● WHAT THE TASK REQUIRES: Look at every line below and count those containing "agent". Answer with the number only.

********************

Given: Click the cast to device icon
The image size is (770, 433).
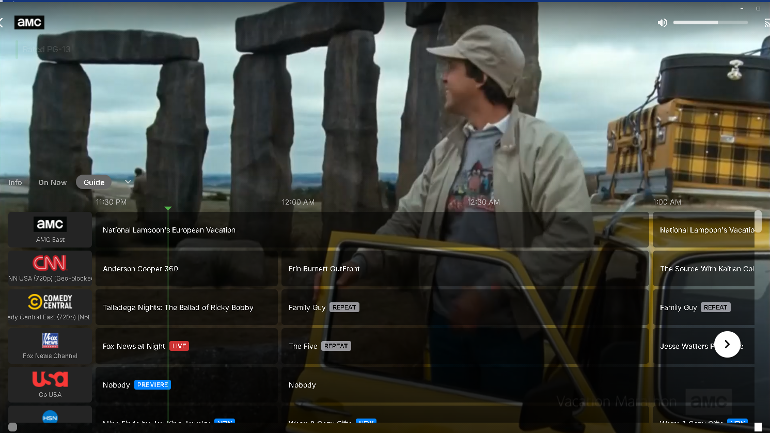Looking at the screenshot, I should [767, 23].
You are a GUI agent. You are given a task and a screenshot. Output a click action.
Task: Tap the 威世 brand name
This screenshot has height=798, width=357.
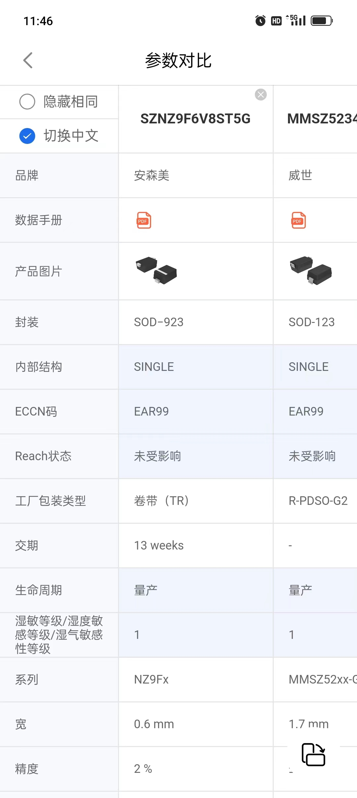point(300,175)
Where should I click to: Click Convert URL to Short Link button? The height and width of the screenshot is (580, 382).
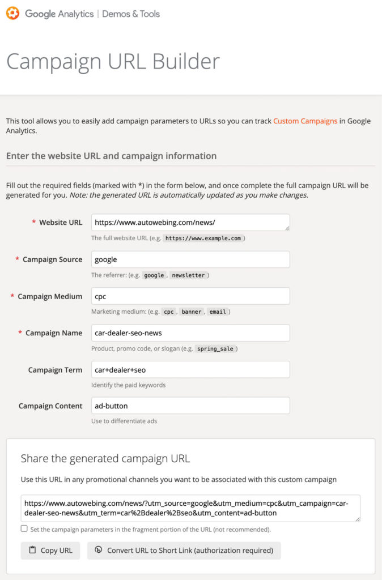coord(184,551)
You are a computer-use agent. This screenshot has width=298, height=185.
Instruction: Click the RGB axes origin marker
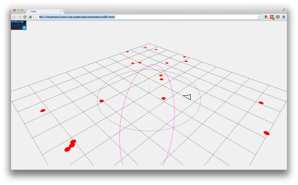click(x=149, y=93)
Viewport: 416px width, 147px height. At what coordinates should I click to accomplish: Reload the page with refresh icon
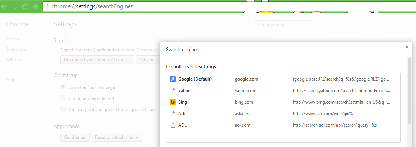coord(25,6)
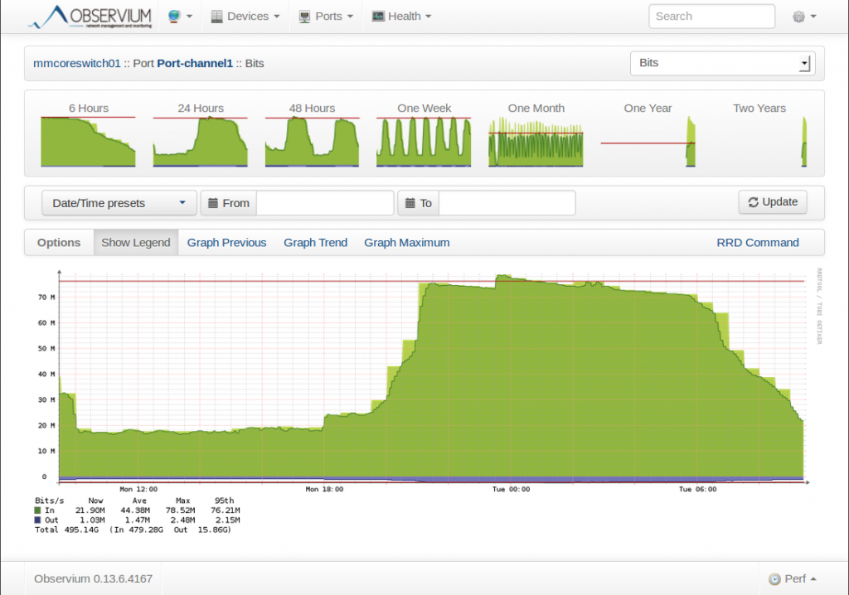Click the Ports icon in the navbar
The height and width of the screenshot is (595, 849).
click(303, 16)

********************

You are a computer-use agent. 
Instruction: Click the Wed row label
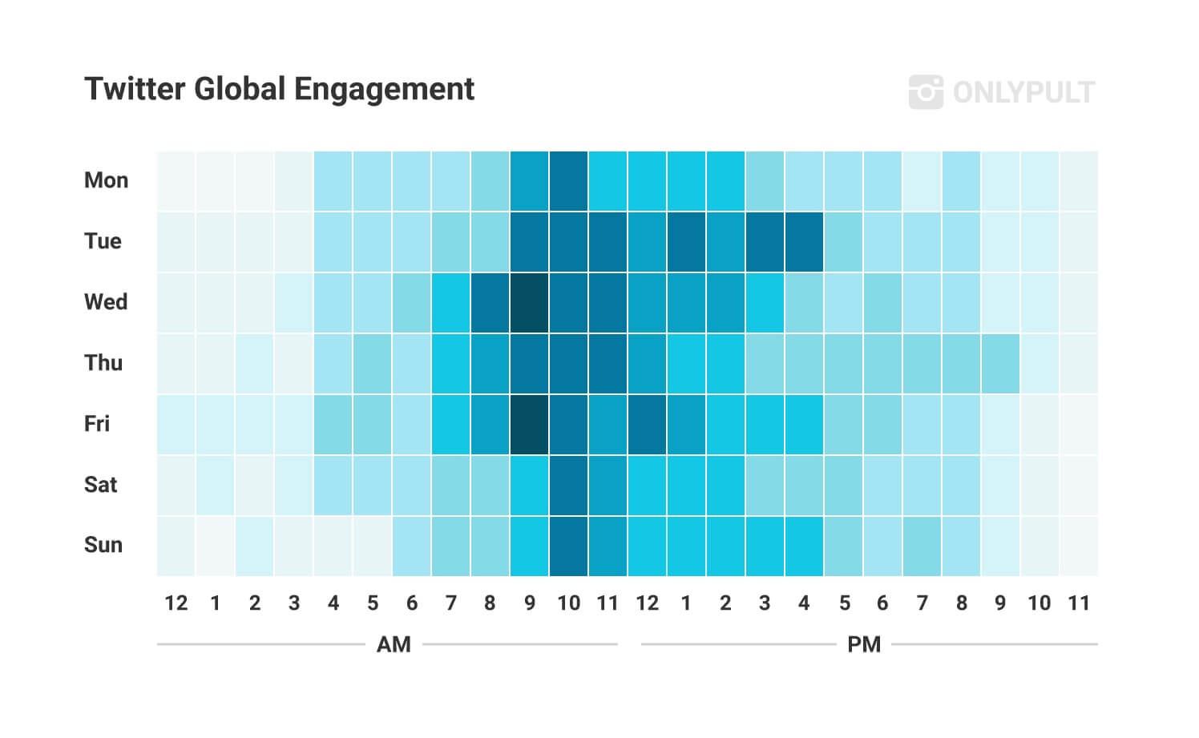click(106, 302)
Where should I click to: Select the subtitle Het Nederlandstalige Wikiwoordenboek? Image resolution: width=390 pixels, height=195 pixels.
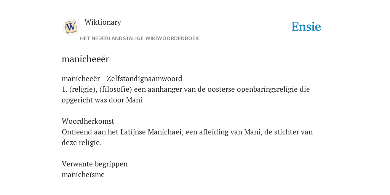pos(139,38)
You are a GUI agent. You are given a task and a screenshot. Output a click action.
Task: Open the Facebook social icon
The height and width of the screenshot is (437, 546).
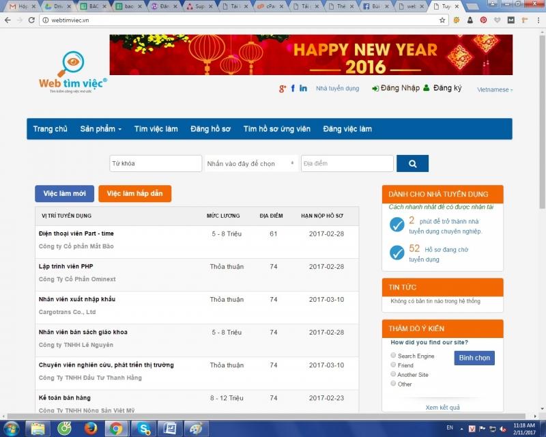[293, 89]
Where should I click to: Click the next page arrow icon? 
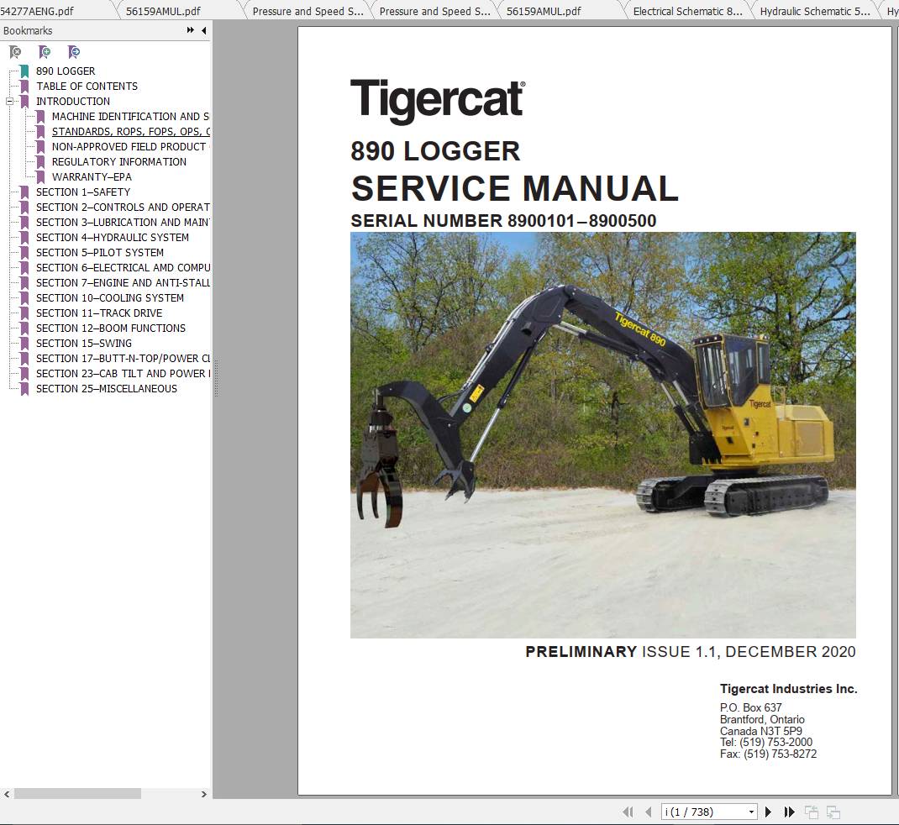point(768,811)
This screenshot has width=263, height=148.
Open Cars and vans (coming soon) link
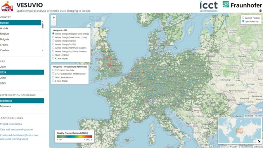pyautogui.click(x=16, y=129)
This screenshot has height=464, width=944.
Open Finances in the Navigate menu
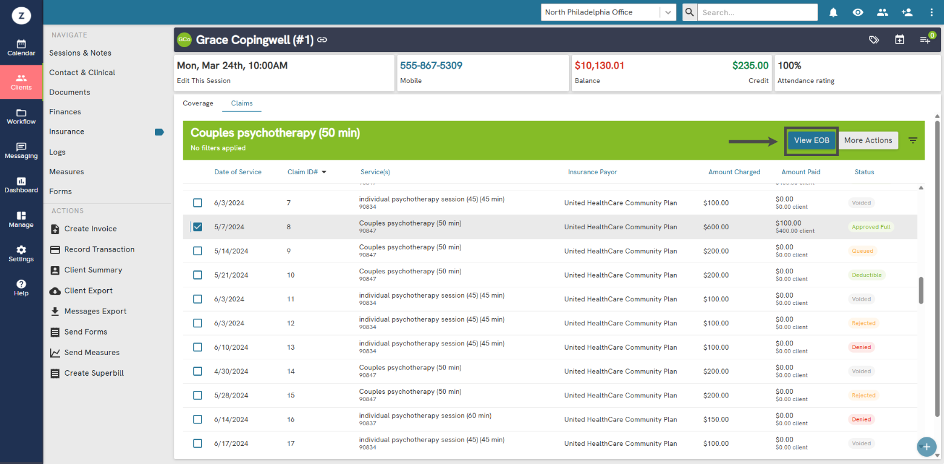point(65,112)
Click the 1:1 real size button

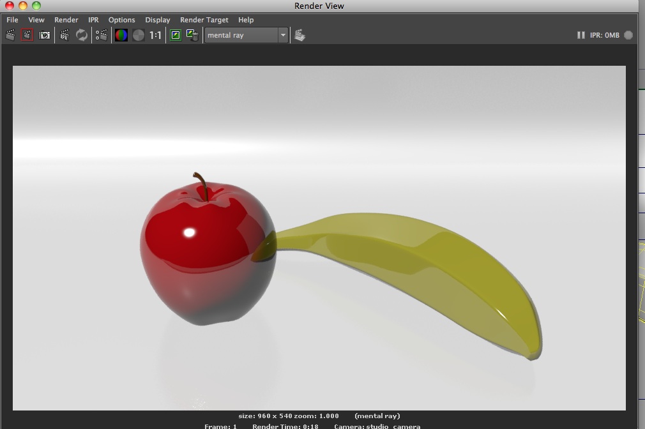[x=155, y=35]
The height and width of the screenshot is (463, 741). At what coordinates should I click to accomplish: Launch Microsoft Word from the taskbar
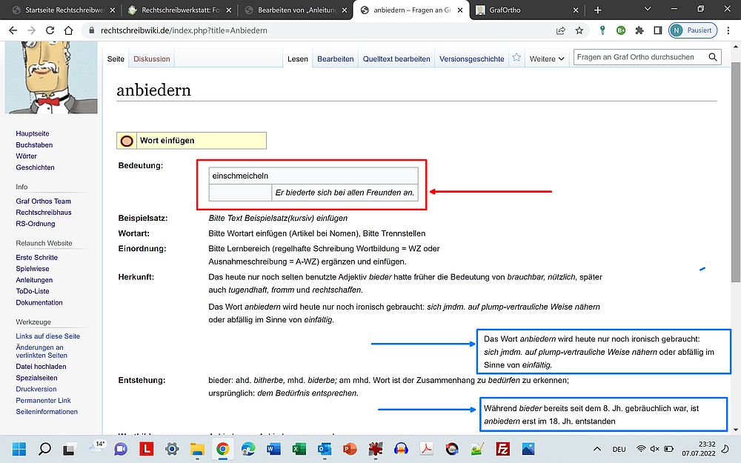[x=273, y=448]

********************

● EXERCISE OUTPUT: 4